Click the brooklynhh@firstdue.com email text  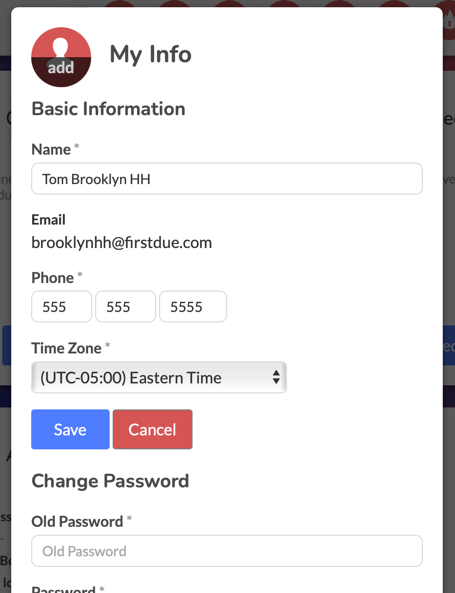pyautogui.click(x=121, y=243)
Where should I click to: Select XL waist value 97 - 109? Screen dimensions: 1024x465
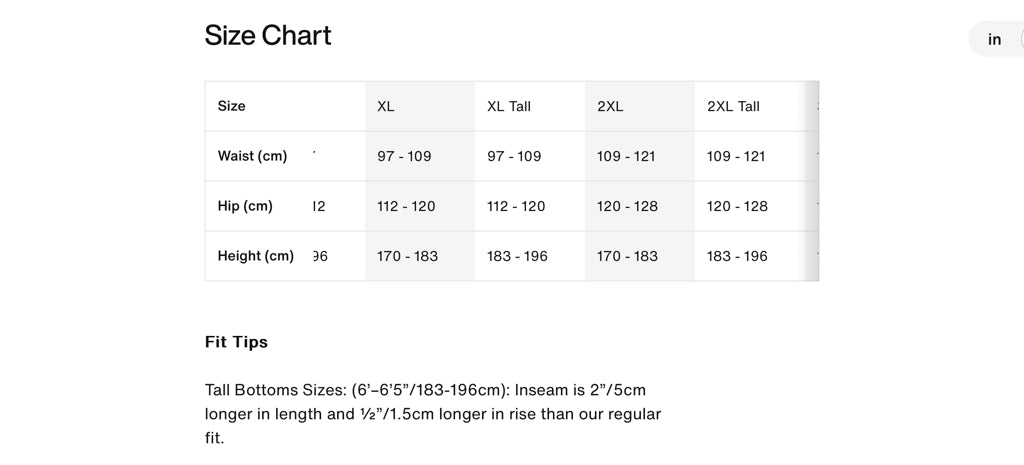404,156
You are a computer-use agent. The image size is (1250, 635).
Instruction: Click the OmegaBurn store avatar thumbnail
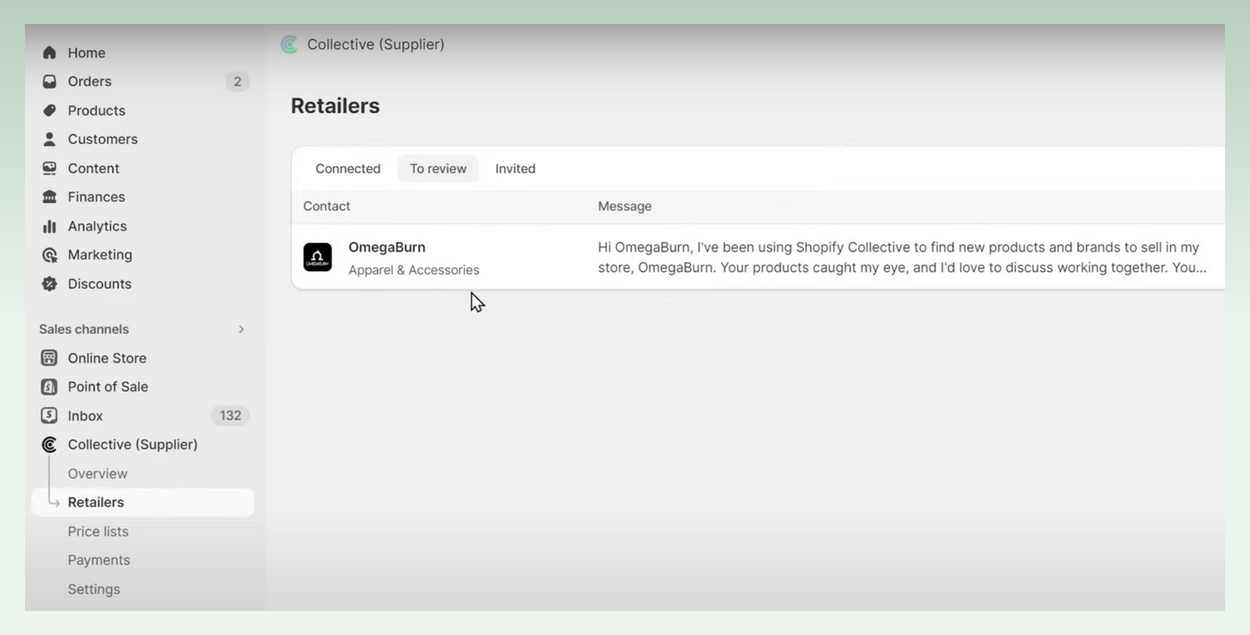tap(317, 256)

> [BRIEF]: Output precisely the lines in the material above from the line containing "Where should I" through its last line, and omit pictures.

> [TASK OUTPUT]:
Where should I click to: Select XL waist value 97 - 109? Screen dimensions: 1024x465
404,156
You are a computer-use agent. The image size is (1250, 635).
Instruction: Click the OmegaBurn store avatar thumbnail
tap(317, 256)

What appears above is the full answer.